Netanjahus Beschwörungen spielen bewusst mit der Angst der Menschen: Die Welt befände sich im Jahre 1938; Iran sei wie Nazi-Deutschland; Achmadineschad sei ein Wiedergänger von Hitler, und Israel drohe ein zweiter Holocaust. Dass Politiker eine solche absurde Polit-Rhetorik an den Tag legen, sollte niemanden überraschen. Dass aber fast die gesamte westliche Medienwelt diesen Unfug für bare Münze nimmt, ist jedoch zutiefst beunruhigend. Bei der Dämonisierung Irans tun sich insbesondere die führenden US-Medien hervor, die nicht nur Netanjahus Horrorszenarien begierig weiterverbreiten, sondern bereits auch die Lügen der Bush-Regierung über die „Massenvernichtungswaffen“ Iraks und den Überfall auf dieses Land lautstark befeuert haben. Es sind die gleichen Medien, die heute wieder für einen Waffengang gegen Iran die Kriegstrommeln schlagen.

Wie ist das „Phänomen“ Netanjahu samt seines endzeitlichen Tunnelblicks zu erklären? Der israelische Ministerpräsident hat sich seit über 30 Jahren mit Terrorismus beschäftigt und darüber auch Bücher publiziert. Ideologisch hat er sich in dieser Zeit nicht weiterentwickelt. Der Widerstand der Palästinenser gegen die seit 1967 völkerrechtswidrig Besetzung ihrer Heimat gilt ihm gemeinhin als „Terrorismus“.

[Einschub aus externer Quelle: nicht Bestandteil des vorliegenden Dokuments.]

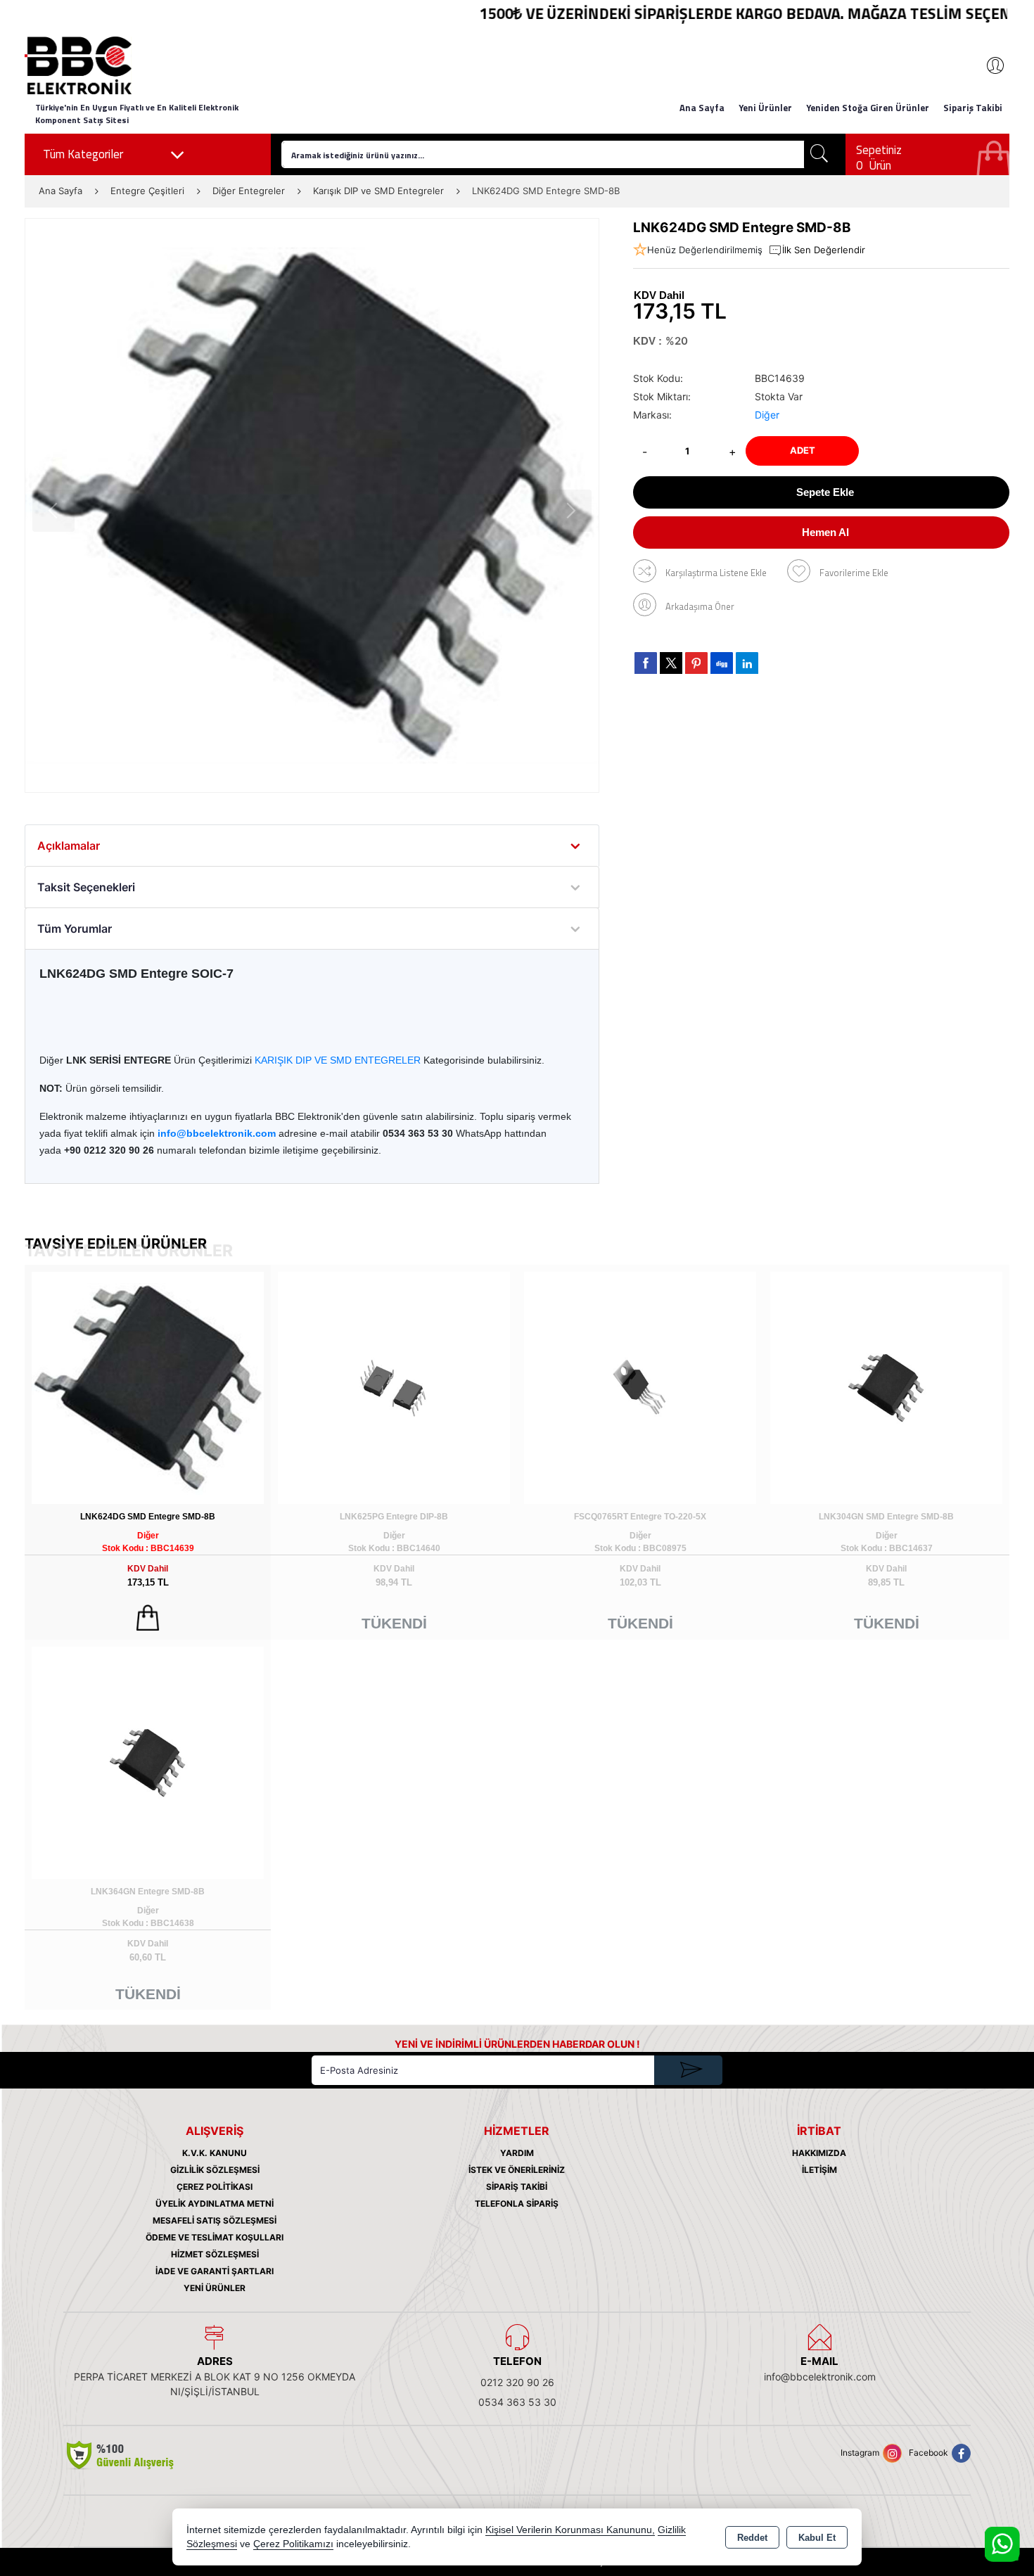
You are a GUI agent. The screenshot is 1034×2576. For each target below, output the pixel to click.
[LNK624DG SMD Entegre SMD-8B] (312, 505)
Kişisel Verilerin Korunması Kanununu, (570, 2530)
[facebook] (645, 662)
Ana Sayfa (702, 108)
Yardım (517, 2153)
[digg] (721, 662)
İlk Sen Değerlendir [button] (823, 249)
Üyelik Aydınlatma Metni (214, 2203)
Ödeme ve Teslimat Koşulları (214, 2237)
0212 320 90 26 (517, 2382)
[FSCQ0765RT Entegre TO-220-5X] (640, 1387)
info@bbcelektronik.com (820, 2377)
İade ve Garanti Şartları (214, 2271)
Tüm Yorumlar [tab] (74, 929)
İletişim (819, 2169)
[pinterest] (696, 662)
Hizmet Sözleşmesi (215, 2254)
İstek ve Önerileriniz (516, 2169)
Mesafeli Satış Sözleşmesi (214, 2220)
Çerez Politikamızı (293, 2544)
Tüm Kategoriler (83, 154)
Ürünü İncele (148, 1618)
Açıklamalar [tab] (68, 846)
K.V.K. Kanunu (214, 2153)
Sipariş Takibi (972, 108)
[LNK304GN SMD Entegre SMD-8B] (886, 1387)
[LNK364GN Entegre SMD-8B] (148, 1762)
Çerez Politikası (215, 2186)
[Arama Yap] (819, 154)
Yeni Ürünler (214, 2288)
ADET (802, 450)
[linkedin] (747, 662)
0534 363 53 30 (517, 2402)
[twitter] (671, 663)
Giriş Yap (988, 65)
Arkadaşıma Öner (699, 606)
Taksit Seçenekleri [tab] (86, 887)
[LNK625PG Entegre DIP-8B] (394, 1387)
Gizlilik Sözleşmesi (215, 2169)
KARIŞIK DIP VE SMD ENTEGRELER (338, 1060)
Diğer (767, 415)
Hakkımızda (819, 2153)
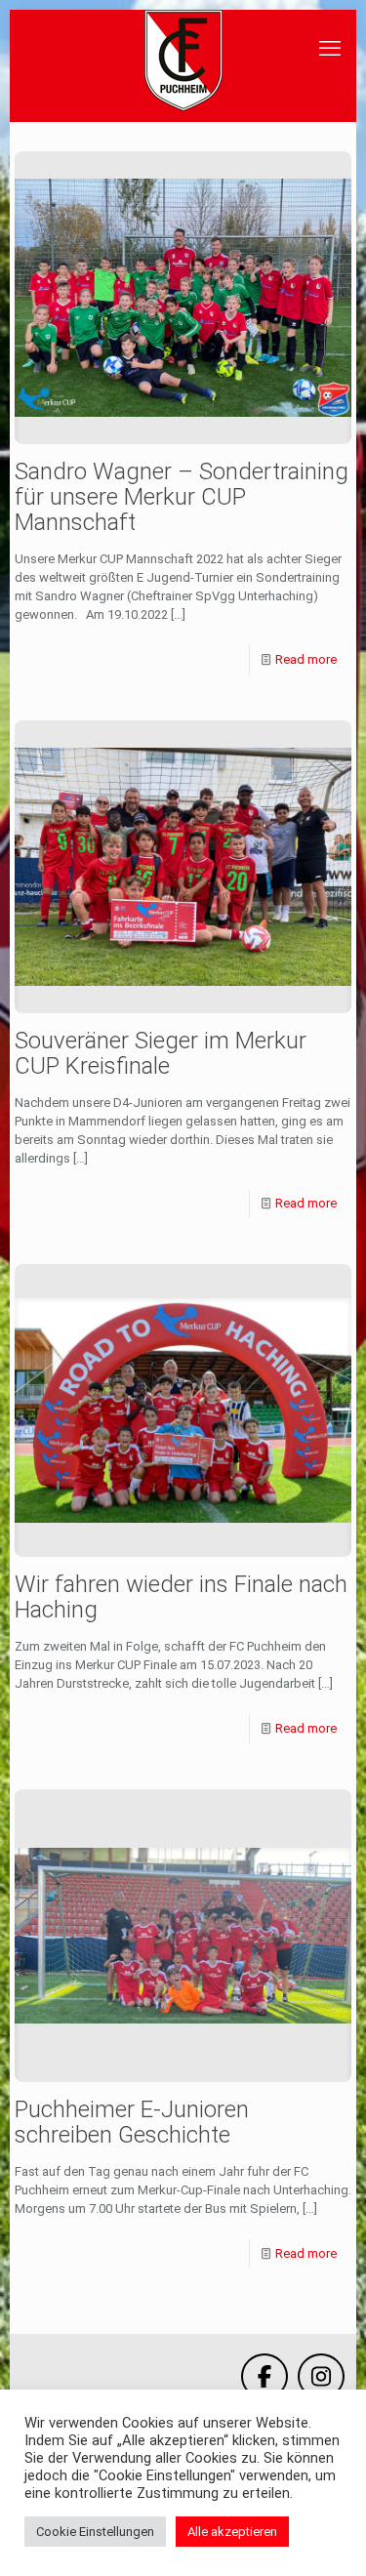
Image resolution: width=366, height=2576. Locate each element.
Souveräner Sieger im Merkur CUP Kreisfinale (160, 1053)
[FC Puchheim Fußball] (183, 60)
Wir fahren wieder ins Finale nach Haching (181, 1597)
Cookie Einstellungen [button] (95, 2531)
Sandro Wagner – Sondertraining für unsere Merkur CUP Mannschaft (181, 497)
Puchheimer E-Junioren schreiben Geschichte (132, 2122)
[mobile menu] (329, 48)
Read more (306, 659)
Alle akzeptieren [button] (232, 2531)
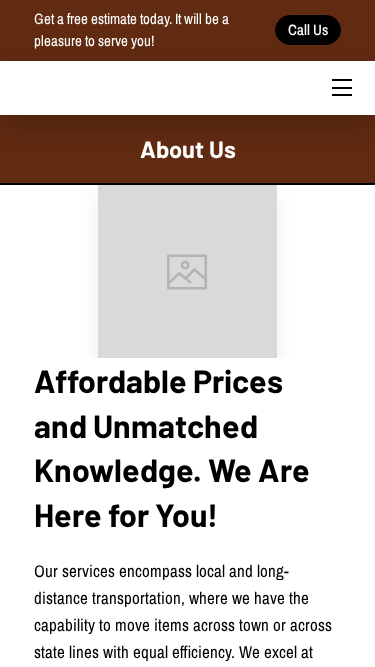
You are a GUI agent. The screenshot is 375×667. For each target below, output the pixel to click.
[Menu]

Neben seinen prägenden Jahren in den USA, die ein Glücksfall für Netanjahu waren und ihm den wohlklingenden, einschmeichelnden amerikanischen Akzent beschert haben, sind als persönlichkeitsprägend sein Vater, Benzion, sein Bruder Jonathan sowie sein Frau Sarah zu nennen.

Netanjahu, geboren 1949, wurde in der Tradition des revisionistischen Zionismus erzogen. Sein Vater war Sekretär von Vladimir Jabotinsky, des Gründers dieser Bewegung. Dieser Rechtszionismus beansprucht das gesamte ehemalige britische Mandatsgebiet Palästina, einschließlich des heutigen Jordanien, als „Eretz Israel“ (Land Israel). Die Likud-Partei, deren Vorsitzender Netanjahu ist, steht in dieser Tradition.

Traumatisch für Benjamin Netanjahu war der Tod seines Bruders Jonathan. Er leitete die Befreiungsaktion einer von palästinensischen und deutschen Terroristen entführten französischen Passagiermaschine nach Uganda. Als einziger Israeli überlebte er den Einsatz auf dem Flughafen Entebbe nicht. Bei dieser Entführungsaktion selektierten deutsche Terroristen die Passagiere nach ihrer Glaubensrichtung; alle nicht-jüdischen wurden freigelassen. Die jüdischen Passagiere mussten durch ein israelisches Kommando befreit werden.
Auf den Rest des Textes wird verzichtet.